Voraussetzung für eine nachträgliche Antragstellung nach Satz 2 ist einmal, dass der Antrag nicht wegen der zunächst geltend gemachten Leistung sondern aus Unkenntnis über die Anspruchsvoraussetzungen nicht gestellt wurde und zudem ein Nachrangigkeitsverhältnis besteht. Aus Unkenntnis unterlassen ist die Antragstellung, wenn die mangelnde Kenntnis der Anspruchsvoraussetzung ursächlich für die unterbliebene Antragstellung war. An den Nachweis der Unkenntnis über die Anspruchsvoraussetzungen sind dabei keine besonders strengen Anforderungen zu stellen; denn regelmäßig wird ein Leistungsberechtigter die ihm primär zustehende Leistung beanspruchen. Ferner muss die durch den späteren Antrag verlangte Sozialleistung gegenüber der im ersten Antrag begehrten Leistung, wenn diese erbracht worden wäre, subsidiär, d. h. nachrangig sein.

## VORLIEGENDE EINTRÄGE
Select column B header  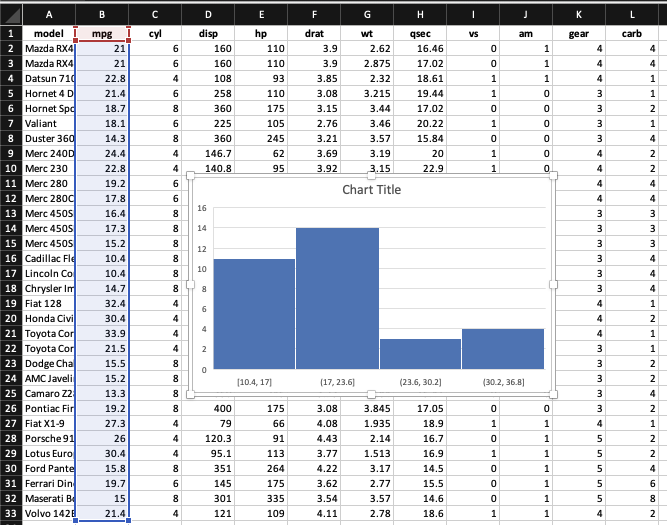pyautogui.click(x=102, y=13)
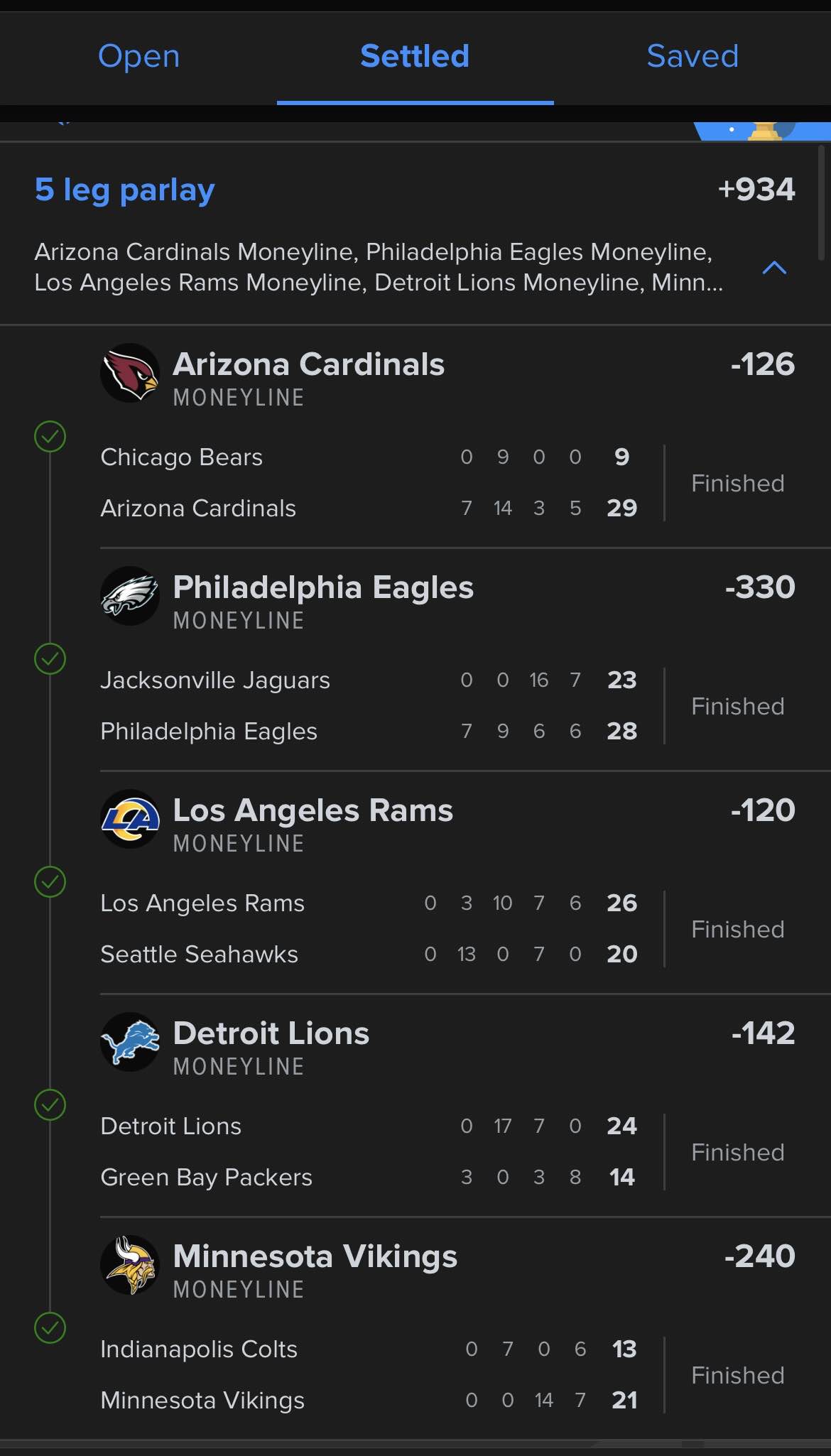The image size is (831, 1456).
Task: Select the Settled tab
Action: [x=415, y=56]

...

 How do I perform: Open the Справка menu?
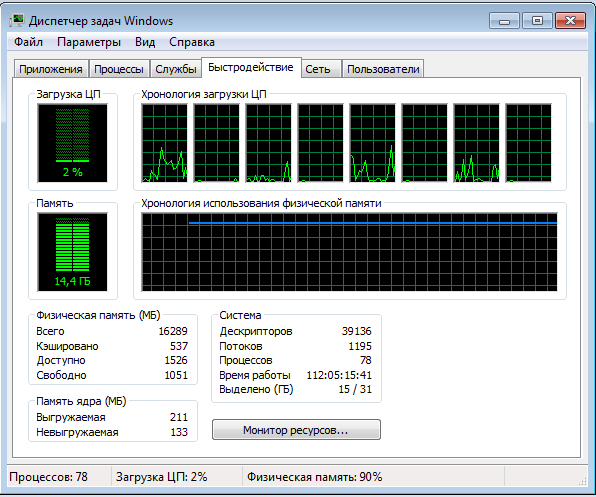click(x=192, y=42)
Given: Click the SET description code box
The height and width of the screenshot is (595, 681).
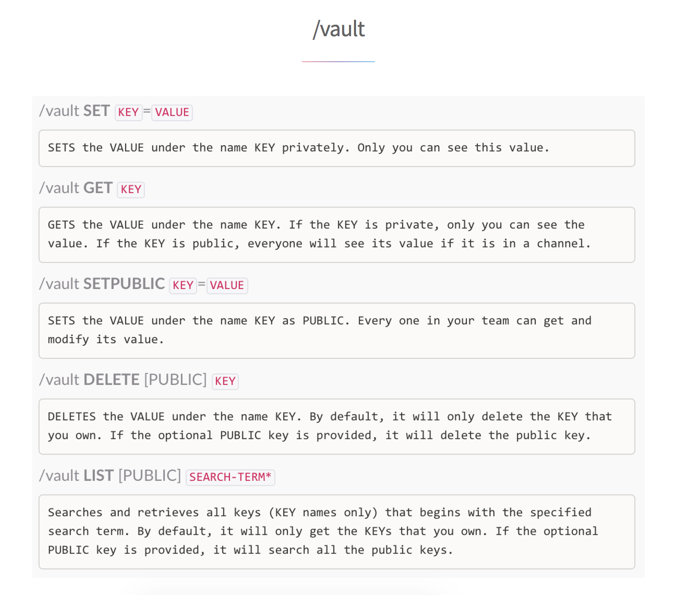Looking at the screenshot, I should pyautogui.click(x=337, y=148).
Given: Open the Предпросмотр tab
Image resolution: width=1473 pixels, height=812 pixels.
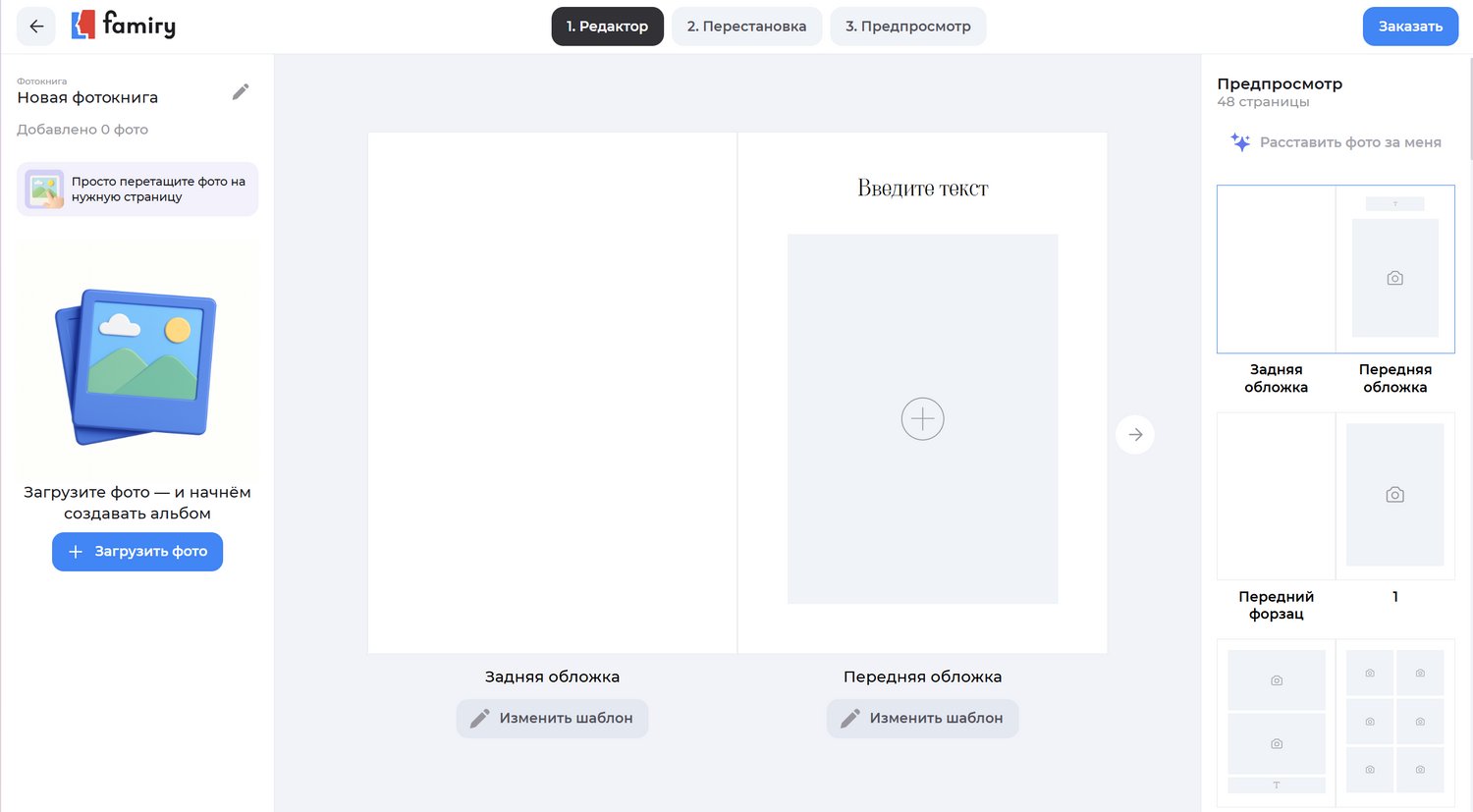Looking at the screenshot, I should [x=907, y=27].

## AUFGABENBESCHREIBUNG
Geben Sie den Abschnitt des angezeigten Texts, der mit den Worten „Voraussetzung für eine“ einsetzt und mit „d. h. nachrangig sein.“ schließt, wortgetreu aus.

## RICHTIGE ANTWORT
Voraussetzung für eine nachträgliche Antragstellung nach Satz 2 ist einmal, dass der Antrag nicht wegen der zunächst geltend gemachten Leistung sondern aus Unkenntnis über die Anspruchsvoraussetzungen nicht gestellt wurde und zudem ein Nachrangigkeitsverhältnis besteht. Aus Unkenntnis unterlassen ist die Antragstellung, wenn die mangelnde Kenntnis der Anspruchsvoraussetzung ursächlich für die unterbliebene Antragstellung war. An den Nachweis der Unkenntnis über die Anspruchsvoraussetzungen sind dabei keine besonders strengen Anforderungen zu stellen; denn regelmäßig wird ein Leistungsberechtigter die ihm primär zustehende Leistung beanspruchen. Ferner muss die durch den späteren Antrag verlangte Sozialleistung gegenüber der im ersten Antrag begehrten Leistung, wenn diese erbracht worden wäre, subsidiär, d. h. nachrangig sein.